Greg Jensen; Fabian Muñoz; Yelda Alkan; Vincent P Ferrera; Herbert S Terrace

doi:10.7287/peerj.preprints.954v1

Implicit value updating explains transitive inference performance: The betasort model

Greg Jensen ¹, Fabian Muñoz¹, Yelda Alkan¹, Vincent P Ferrera¹, Herbert S Terrace²

1 Department of Neuroscience, Columbia University, New York, NY, United States

2 Department of Psychology, Columbia University, New York, NY, United States

DOI: 10.7287/peerj.preprints.954v1

Published: 2015-04-02
Accepted: 2015-04-02

Subject Areas: Animal Behavior, Neuroscience, Psychiatry and Psychology
Keywords: reinforcement learning, transitive inference, cognition, rhesus macaques

Licence: This is an open access article distributed under the terms of the Creative Commons Attribution License, which permits unrestricted use, distribution, reproduction and adaptation in any medium and for any purpose provided that it is properly attributed. For attribution, the original author(s), title, publication source (PeerJ PrePrints) and either DOI or URL of the article must be cited.

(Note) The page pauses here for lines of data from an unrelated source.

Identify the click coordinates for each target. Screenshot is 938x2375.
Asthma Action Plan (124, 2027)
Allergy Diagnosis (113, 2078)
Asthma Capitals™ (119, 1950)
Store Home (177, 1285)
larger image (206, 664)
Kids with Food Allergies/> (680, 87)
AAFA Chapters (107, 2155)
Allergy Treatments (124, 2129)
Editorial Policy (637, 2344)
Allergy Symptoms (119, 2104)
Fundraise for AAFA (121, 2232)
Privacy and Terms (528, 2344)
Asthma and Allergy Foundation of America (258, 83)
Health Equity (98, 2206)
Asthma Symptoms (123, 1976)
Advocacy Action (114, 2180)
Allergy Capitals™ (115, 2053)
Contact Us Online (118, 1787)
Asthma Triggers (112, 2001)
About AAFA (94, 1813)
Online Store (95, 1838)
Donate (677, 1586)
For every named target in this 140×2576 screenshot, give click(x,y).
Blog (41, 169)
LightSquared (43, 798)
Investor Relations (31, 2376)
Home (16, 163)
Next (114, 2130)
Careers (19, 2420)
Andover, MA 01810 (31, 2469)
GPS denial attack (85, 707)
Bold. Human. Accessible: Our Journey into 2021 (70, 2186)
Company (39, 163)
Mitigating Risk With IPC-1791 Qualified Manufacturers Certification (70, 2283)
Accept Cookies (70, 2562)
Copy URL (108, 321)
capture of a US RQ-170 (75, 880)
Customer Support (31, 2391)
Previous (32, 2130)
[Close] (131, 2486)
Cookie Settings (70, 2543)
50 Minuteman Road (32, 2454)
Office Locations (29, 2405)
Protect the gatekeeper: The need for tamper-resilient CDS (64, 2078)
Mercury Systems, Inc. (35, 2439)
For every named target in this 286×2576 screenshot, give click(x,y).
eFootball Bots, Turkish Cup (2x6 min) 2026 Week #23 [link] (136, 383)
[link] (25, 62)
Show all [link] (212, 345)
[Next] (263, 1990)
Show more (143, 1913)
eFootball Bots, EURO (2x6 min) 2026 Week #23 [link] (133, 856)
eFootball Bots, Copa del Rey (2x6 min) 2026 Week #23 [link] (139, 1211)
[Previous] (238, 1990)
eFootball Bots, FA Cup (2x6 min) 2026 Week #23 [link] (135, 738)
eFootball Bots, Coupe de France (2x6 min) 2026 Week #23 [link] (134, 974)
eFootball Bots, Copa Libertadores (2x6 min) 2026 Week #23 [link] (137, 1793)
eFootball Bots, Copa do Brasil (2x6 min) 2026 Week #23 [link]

Cite this article: Jensen G, Muñoz F, Alkan Y, Ferrera VP, Terrace HS. 2015. Implicit value updating explains transitive inference performance: The betasort model. PeerJ PrePrints 3:e954v1 https://doi.org/10.7287/peerj.preprints.954v1

Abstract

Transitive inference (the ability to infer that “B>D” given that “B>C” and “C>D”) is a widespread characteristic of serial learning, observed in dozens of species. Despite these robust behavioral effects, reinforcement learning models reliant on reward prediction error or associative strength routinely fail to perform these inferences. We propose an algorithm called betasort, inspired by cognitive processes, which performs transitive inference at low computational cost. This is accomplished by (1) representing stimulus positions along a unit span using beta distributions, (2) treating positive and negative feedback asymmetrically, and (3) updating the position of every stimulus during every trial, whether that stimulus was visible or not. Performance was compared for rhesus macaques, humans, the betasort algorithm, and Q-learning (an established RPE model). Of these, only Q-learning failed to respond above chance during critical test trials. Implications for cognitive/associative rivalries, as well as for the model-based/model-free dichotomy, are discussed.

Author Comment

This is the first version of a preprint.